- _MATERIAL FOR THE TASK_:
________________
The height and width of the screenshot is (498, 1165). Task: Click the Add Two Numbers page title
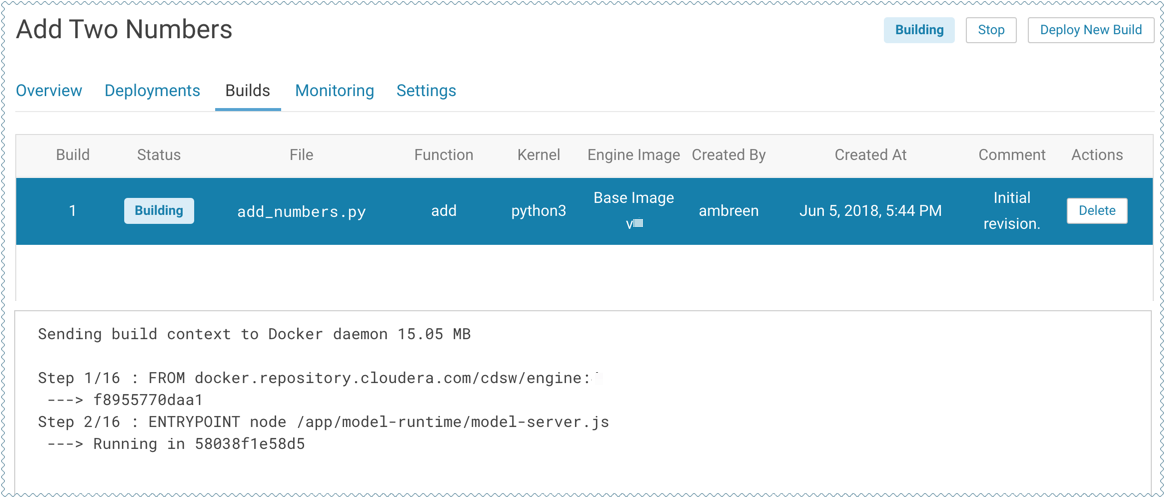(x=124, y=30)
________________
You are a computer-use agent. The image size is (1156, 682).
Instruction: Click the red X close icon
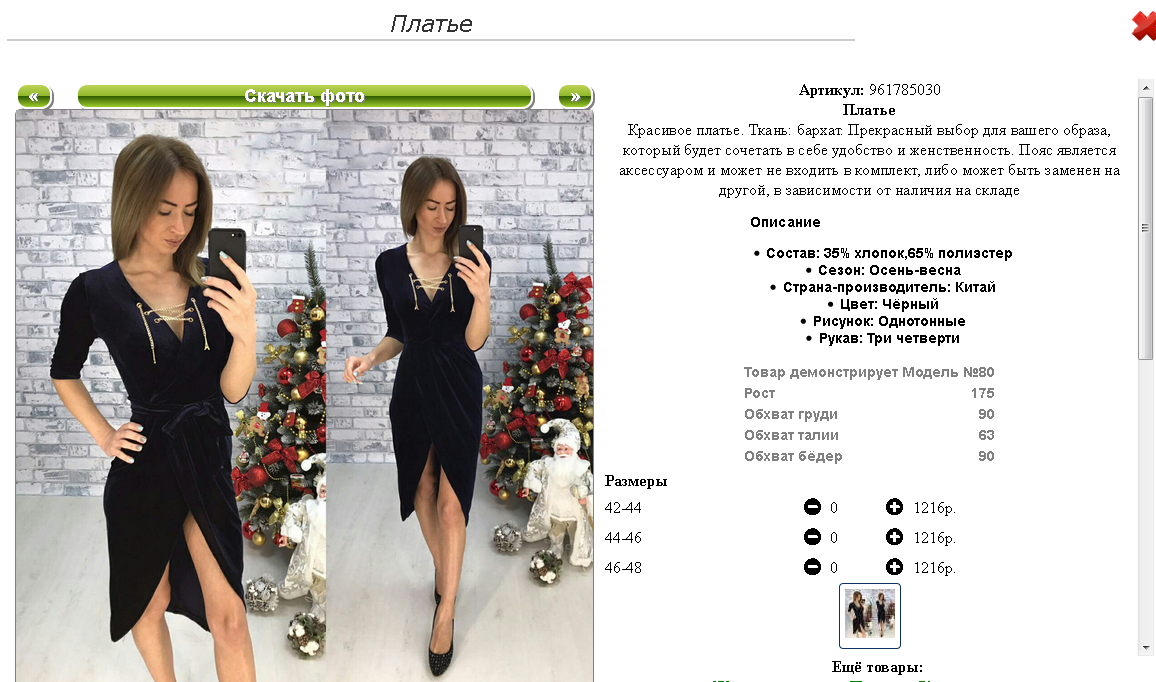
________________
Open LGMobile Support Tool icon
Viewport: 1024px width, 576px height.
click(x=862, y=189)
________________
- _WORK REQUEST_: Go through the material and report each line that holds the string "icon".

- _ANSWER SPACE_:
Instruction: Click the red X close icon
Open LGMobile Support Tool icon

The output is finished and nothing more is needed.